Real-time payments and mobile services have expanded the number of exposed endpoints.

Financial institutions across Asia-Pacific (APAC) are facing a growing share of global cyberattacks as the region accounted for 52% of all global Layer 7 distributed denial-of-service (DDoS) attacks in 2025.

Akamai's latest State of the Internet Security report found that this marks the fourth consecutive year that the region has been the most targeted for application-layer attacks.

Layer 7 DDoS attacks are designed to overwhelm online banking portals, payment APIs and customer-facing applications with traffic that appears legitimate, making them more difficult to detect and block than traditional network-based attacks.

Within APAC, banking and fintech firms were the main targets, accounting for 44% and 38% of Layer 7 DDoS attacks, respectively. 

Banking institutions also represented 92% of lower-level network attacks recorded in the region.

The report said the growing complexity of financial services ecosystems is increasing exposure to cyber threats. 

Real-time payment systems, mobile banking platforms, fintech partnerships and customer-facing digital services have expanded the number of endpoints that organisations must secure. 

At the same time, competitive pressures and AI-assisted software development are accelerating the launch of new digital services.

Akamai warned that many organisations lack full visibility over their application programming interfaces (APIs), creating potential security gaps. 

Although 77% of financial services IT and security leaders in APAC believe they have a complete view of their API environments, only 27% know which APIs return sensitive data.

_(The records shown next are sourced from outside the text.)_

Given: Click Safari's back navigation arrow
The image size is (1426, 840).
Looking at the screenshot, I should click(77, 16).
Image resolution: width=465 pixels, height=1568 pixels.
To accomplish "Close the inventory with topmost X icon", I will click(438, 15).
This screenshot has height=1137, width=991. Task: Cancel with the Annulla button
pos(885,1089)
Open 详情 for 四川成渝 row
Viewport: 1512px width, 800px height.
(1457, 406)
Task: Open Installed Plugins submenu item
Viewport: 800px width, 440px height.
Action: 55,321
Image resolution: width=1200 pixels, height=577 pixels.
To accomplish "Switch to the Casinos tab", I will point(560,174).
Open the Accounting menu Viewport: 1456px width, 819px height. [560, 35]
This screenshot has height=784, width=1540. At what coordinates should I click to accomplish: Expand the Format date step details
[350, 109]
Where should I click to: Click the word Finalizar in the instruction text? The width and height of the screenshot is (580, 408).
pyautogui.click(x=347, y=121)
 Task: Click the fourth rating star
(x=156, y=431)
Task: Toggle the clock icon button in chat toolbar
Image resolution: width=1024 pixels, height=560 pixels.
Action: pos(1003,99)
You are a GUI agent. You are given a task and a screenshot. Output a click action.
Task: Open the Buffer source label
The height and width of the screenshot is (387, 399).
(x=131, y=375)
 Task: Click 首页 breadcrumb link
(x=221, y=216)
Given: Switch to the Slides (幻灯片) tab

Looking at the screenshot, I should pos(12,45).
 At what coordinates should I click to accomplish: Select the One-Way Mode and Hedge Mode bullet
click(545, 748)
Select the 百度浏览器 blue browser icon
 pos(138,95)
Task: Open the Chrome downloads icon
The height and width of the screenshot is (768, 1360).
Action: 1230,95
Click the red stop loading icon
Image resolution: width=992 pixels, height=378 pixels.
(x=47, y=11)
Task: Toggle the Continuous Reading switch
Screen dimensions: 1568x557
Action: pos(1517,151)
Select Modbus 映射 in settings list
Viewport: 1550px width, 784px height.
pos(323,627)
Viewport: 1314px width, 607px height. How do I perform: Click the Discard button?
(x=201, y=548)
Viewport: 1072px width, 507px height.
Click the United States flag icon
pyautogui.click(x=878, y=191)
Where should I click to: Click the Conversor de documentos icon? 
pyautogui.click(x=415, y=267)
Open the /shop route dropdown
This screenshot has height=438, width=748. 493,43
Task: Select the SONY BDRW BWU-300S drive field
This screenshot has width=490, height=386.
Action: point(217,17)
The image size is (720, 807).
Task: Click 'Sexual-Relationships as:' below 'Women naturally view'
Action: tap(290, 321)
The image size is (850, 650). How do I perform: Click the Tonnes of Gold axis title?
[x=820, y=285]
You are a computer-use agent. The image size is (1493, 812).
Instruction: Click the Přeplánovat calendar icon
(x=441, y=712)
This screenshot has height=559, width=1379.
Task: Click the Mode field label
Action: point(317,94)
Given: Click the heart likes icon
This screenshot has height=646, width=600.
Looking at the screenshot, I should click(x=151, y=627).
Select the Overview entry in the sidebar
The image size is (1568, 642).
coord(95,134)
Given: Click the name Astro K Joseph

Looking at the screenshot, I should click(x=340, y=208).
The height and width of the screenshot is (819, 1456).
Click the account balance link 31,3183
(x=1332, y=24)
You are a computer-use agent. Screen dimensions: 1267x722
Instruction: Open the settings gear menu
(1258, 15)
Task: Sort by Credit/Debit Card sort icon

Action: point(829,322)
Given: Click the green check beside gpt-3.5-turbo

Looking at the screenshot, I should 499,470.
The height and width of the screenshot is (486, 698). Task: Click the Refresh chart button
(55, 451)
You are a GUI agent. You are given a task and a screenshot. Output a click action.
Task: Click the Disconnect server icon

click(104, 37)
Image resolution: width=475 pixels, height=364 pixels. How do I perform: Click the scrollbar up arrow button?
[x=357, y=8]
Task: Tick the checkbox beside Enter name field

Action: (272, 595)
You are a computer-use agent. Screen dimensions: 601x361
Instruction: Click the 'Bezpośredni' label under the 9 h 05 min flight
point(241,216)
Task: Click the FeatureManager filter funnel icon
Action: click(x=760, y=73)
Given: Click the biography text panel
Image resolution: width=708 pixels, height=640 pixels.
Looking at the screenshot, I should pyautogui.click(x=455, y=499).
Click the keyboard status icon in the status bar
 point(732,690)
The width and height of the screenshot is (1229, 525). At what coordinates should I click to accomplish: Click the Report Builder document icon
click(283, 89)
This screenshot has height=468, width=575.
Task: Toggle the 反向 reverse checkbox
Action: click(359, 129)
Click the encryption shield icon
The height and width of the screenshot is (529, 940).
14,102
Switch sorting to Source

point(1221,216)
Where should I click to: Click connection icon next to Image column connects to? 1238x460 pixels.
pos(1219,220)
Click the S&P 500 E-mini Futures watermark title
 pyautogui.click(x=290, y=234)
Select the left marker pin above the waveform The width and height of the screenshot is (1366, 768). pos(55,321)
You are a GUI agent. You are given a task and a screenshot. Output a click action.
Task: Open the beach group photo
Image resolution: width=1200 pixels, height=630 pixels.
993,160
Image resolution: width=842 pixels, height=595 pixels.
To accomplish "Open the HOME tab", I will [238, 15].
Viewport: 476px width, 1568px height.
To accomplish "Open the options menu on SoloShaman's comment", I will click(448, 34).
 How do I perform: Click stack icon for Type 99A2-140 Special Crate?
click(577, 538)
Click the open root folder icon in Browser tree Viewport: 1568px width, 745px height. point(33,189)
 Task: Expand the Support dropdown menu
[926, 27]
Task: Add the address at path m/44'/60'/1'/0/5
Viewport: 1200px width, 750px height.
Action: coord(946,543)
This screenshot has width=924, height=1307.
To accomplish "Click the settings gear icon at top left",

Globally, 96% of financial services organisations reported at least one API security incident in the past 12 months, the highest rate amongst all industries surveyed.

The report also highlighted the growing sophistication of cyber threats. 

Akamai recorded a 147% increase in advanced bot activity in late 2025, driven by AI-powered botnets that can mimic legitimate browser behaviour and evade conventional security controls.

Reuben Koh, Director of Security Technology and Strategy for APAC and Japan at Akamai, said many banks are building new digital services on top of legacy systems that can be difficult to patch or integrate securely. 

He warned that organisations that lack visibility over their APIs and sensitive data exposures are operating with elevated levels of risk.

The report said financial institutions should strengthen protections against application-layer DDoS attacks, network-based attacks and API exploitation, whilst investing in tools that can identify sensitive data exposure and abnormal API activity.

It also found that organisations using microsegmentation, which isolates critical applications to limit attacker movement within networks, responded to cyber incidents 33% faster than those without the technology. 

According to Akamai, faster response times can help reduce operational disruption and limit potential financial, regulatory and reputational impacts.